The full board of C.B. 3 is expected to vote on the secondary-campus proposal on Feb. 28. Assuming the East Side/Lower East Side board approves the idea, Berman said the campaign’s next step will be to take their idea to the borough president and City Hall. Berman noted that Village activists feel they have a good relationship with Amanda Burden, chairperson of City Planning, which recently approved the downzoning of the far West Village and is looking at a contextual zoning in the East Village.
“It’s going to be a long haul,” Berman said. “We’ve got to hold N.Y.U.’s feet to the fire to make sure that this is a top priority for their planning process. We’ve got to sit down with the borough president and see how we can work together on this.”

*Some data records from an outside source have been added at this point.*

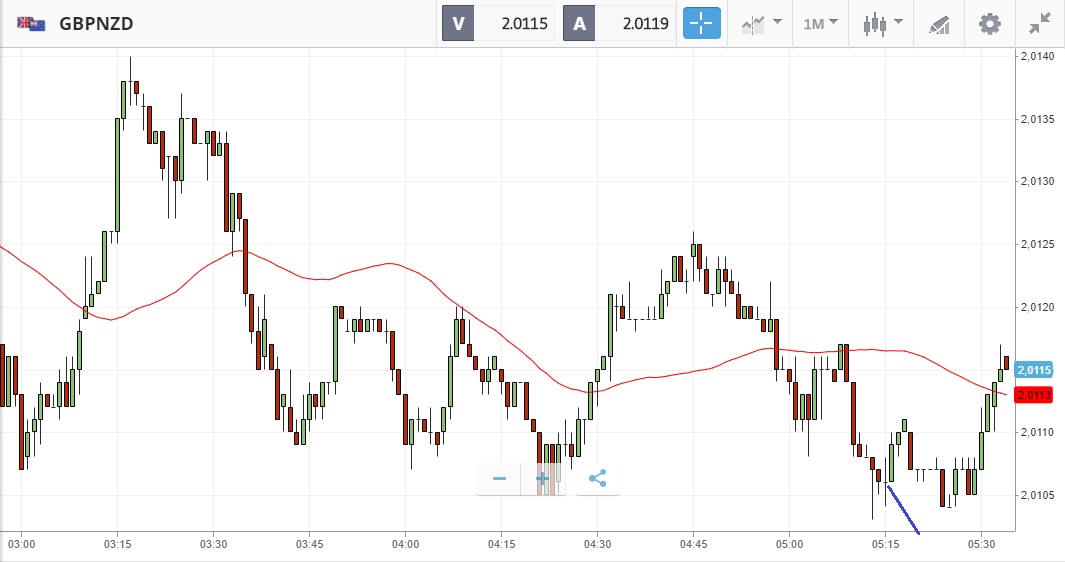Viewport: 1065px width, 562px height.
Task: Open chart settings gear
Action: [989, 23]
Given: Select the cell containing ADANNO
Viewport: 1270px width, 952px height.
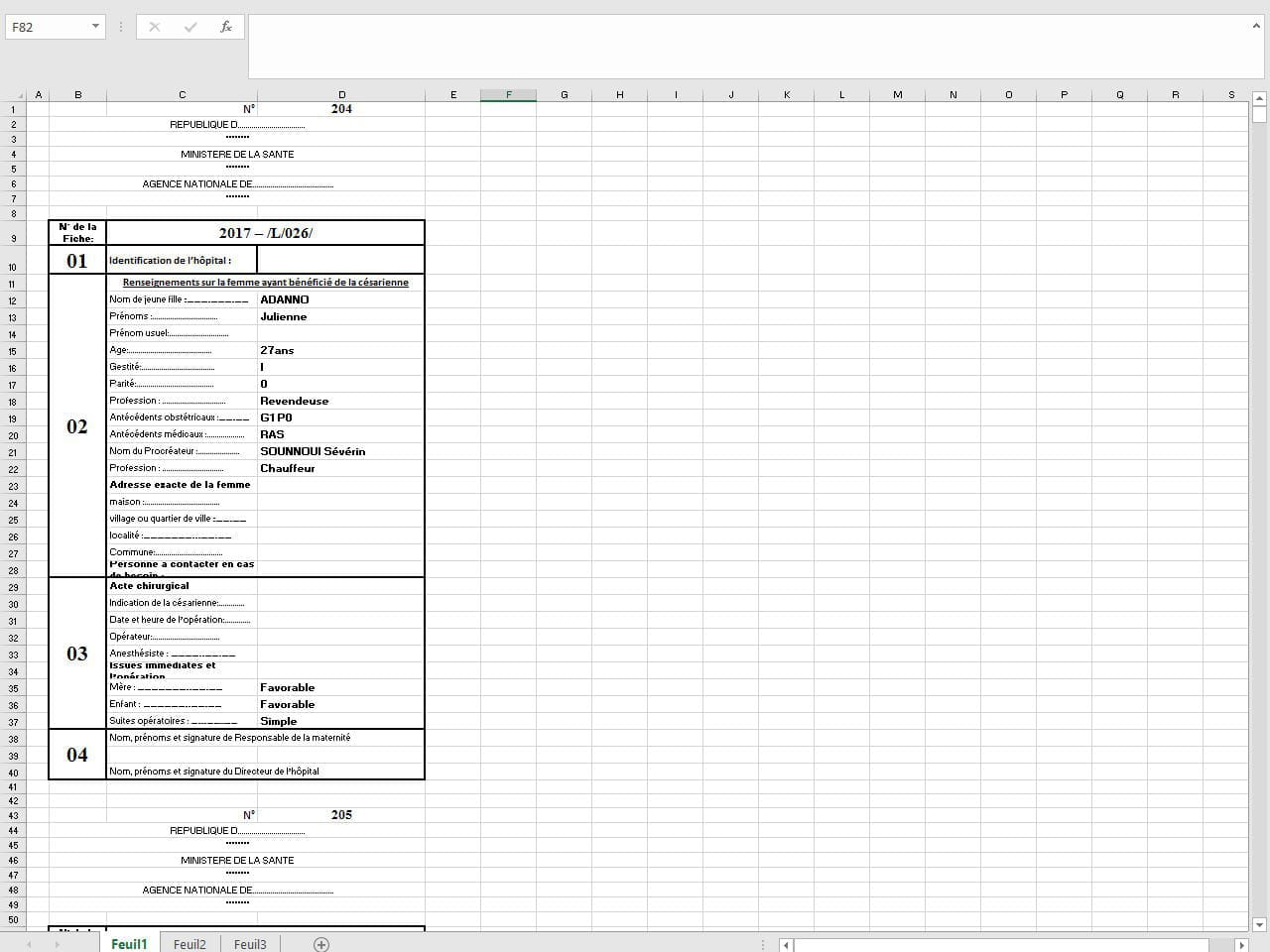Looking at the screenshot, I should pos(339,299).
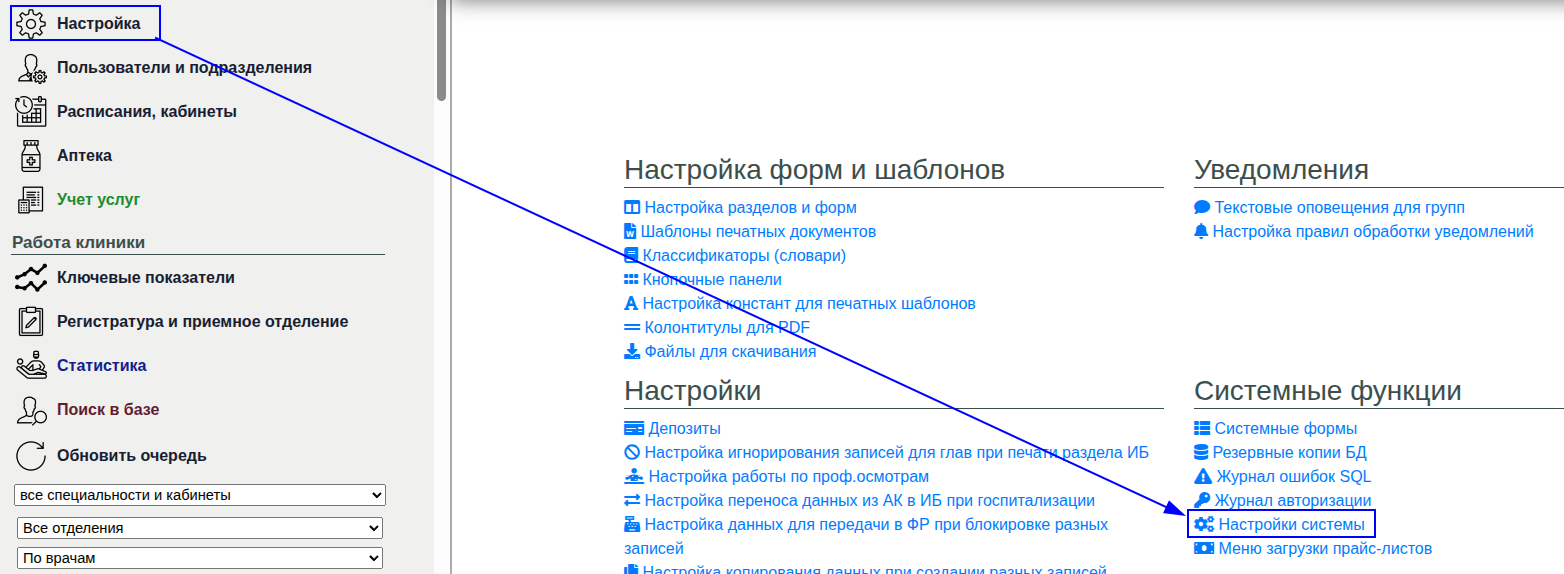Click the Статистика icon in sidebar

(32, 366)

Meanwhile, an article in Washington Square News, N.Y.U.’s student newspaper, quoted students as being “annoyed” at the notion of a second campus. Reported Washington Square News: “Tisch sophomore Caitlin Barid said N.Y.U. facilities are already too spread out across the city, noting that adding anything elsewhere would further detract from the present feel. ‘I get a little annoyed by even the dorms being so far away,’ Baird said. ‘Campus should be more centralized.’ Junior Patrique Akhidenor said traveling to other parts of the city for class would be a distraction. ‘Satellite campuses seem like they would just be an extra annoyance,’ Akhidenor said.”
However, Berman said, “We’re suggesting that the easiest thing to do would be to move a school. We’re not suggesting that your dorm is in one location, your classroom in another or your gym in another, but that you move a discrete school. There are a number of [N.Y.U.] undergraduate and graduate schools, and you could move them.
“In general, we want to see a chunk of the university moved outside of the Village,” Berman explained.
Yet, in the past 30-plus years, the trend has been for N.Y.U. to move, or add, chunks of the university into the Village. The Stern School of Business’s graduate division relocated from the Financial District to the university’s Washington Square campus area in 1992 — where the school’s undergraduate business division had been all along. However, John Beckman, the university’s spokesperson, noted that “when the graduate programs were Downtown, they had 3,900 students; today, there are about 2,900 — 1,000 fewer — grad students.”
Asked for the university’s reaction to C.B. 2 supporting the second-campus resolution, Josh Taylor, a university spokesperson, said, “As we’ve been saying since this proposal first surfaced, N.Y.U. has a new planning team in place that is open to hearing any recommendations that may surface from the community.”